Today, Sinhala and Tamil languages are made national languages. It is not like a question paper set in Tamil being answered in Tamil.  We have achieved such status through sacrifices. The UNP has never gone to extremism. Throughout history, the minorities have stood with the UNP before extremism.  But there are some problems on that journey.

Media reported that UNP Parliamentarians were signing a petition regarding the UNP candidate. Are you aware of it?

A: I am not aware of it. The majority of UNP MPs believe the presidential candidate must be named first.


Why was such a petition started? Was it because the Working Committee is not independent?

A: Can leaders like Mahinda Rajapaksa be challenged by his Party by collecting signatures for such a petition? How is that mindset? Study the difference between the independence of the UNP MPs and the feudal mentality of the MPs of the other Parties. I appreciate it.

If, as you say, the UNP safeguards democracy, why does Minister Navin  Dissanayake blame Ministers Kabir Hashim and Sagala Ratnayaka for visiting Gotabaya Rajapaksa?

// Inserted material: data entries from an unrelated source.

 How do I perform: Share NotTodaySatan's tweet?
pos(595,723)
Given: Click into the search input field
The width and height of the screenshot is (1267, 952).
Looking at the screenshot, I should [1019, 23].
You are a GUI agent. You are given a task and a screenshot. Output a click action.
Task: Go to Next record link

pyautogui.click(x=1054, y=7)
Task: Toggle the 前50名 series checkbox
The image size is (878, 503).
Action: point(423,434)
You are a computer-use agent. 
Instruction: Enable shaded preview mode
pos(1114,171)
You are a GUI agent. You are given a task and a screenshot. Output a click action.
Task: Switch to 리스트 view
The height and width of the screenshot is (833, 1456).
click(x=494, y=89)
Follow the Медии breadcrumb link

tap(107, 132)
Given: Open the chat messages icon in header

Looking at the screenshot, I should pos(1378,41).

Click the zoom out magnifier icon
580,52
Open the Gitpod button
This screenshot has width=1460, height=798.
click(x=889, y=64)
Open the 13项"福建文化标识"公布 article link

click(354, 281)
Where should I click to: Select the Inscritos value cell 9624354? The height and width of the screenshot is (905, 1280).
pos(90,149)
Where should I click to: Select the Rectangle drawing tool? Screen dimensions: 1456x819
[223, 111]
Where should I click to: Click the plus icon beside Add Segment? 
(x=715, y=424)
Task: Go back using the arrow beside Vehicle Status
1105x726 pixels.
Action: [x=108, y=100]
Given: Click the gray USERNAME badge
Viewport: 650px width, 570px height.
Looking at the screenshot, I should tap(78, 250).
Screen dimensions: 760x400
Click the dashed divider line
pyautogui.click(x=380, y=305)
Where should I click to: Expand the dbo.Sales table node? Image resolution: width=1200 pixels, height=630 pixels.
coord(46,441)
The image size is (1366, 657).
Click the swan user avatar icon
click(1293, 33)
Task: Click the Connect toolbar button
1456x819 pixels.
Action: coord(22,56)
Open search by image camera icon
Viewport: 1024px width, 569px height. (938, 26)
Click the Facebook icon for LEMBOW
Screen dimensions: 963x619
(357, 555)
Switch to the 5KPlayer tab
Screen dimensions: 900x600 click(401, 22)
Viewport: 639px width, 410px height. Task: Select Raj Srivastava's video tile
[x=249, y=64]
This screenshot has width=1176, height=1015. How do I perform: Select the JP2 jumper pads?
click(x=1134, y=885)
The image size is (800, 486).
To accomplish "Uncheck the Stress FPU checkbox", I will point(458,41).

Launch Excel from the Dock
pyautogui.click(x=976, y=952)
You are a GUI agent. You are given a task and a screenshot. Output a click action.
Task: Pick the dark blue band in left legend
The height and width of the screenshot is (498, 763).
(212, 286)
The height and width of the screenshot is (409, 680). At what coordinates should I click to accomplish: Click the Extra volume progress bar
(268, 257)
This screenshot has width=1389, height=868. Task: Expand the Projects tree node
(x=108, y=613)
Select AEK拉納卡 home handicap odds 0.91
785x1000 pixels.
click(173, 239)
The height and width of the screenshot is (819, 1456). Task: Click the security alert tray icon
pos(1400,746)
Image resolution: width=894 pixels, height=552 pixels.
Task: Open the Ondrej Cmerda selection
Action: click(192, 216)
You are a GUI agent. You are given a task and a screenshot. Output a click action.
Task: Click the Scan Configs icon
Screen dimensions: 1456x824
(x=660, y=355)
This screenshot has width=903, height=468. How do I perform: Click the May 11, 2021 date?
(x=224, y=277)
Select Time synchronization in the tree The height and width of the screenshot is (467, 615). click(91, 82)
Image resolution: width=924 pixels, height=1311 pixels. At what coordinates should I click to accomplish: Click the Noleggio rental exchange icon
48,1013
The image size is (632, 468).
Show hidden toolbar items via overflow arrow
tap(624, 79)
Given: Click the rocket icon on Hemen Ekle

Is it democracy?

A: We must have human values.  Visiting someone when that person is ill is alright. It is a problem only if the visit is for a political deal.


Will we see Imthiaz Bakeer Markar on Sajith’s stage?

A: I believe the UNP leaders will take the right decision in line with the Sajith Premadasa’s wave of popularity in the Party. I will always stand with the right candidate of the Party.

Prime Minister Ranil Wickremesinghe said forming the alliance will be finalised before the end of August. Is it possible that it will be further postponed until September?

A: I am not a fortune teller.

I am asking about the practicality?  

A: I believe that we must decide the presidential candidate of the Party before forming the alliance.

Were you even remotely aware that Islam extremism was raising its head among certain groups, before the Easter Sunday attacks?

A: The majority in both the Sinhala and Muslim communities have no problem between communities. Most of the problems are created by politicians and Media. Such things are done to sell the papers and for political gains. Don’t get angry.

This is very unfortunate. Rousing extremist mentality is good for gaining applause. But they are bad for unity and for a united journey.

Even though you point a finger at Media, we lost over 260 lives. Over 500 were injured. This is a national disaster. As a Muslim leader, don’t you have responsibility in preventing the development of such extremism among your community?

A: Definitely, I have. The best interpretation about that incident was provided by the  Cardinal. There are over 50 Muslim nations in the world.

In Sri Lanka, there are ambassadors of 15 such countries. All those 15 ambassadors visited the Cardinal to express their sympathy. I too went with them. The Cardinal gave the best reply.

His exemplary speech prevented an emotional response from the people.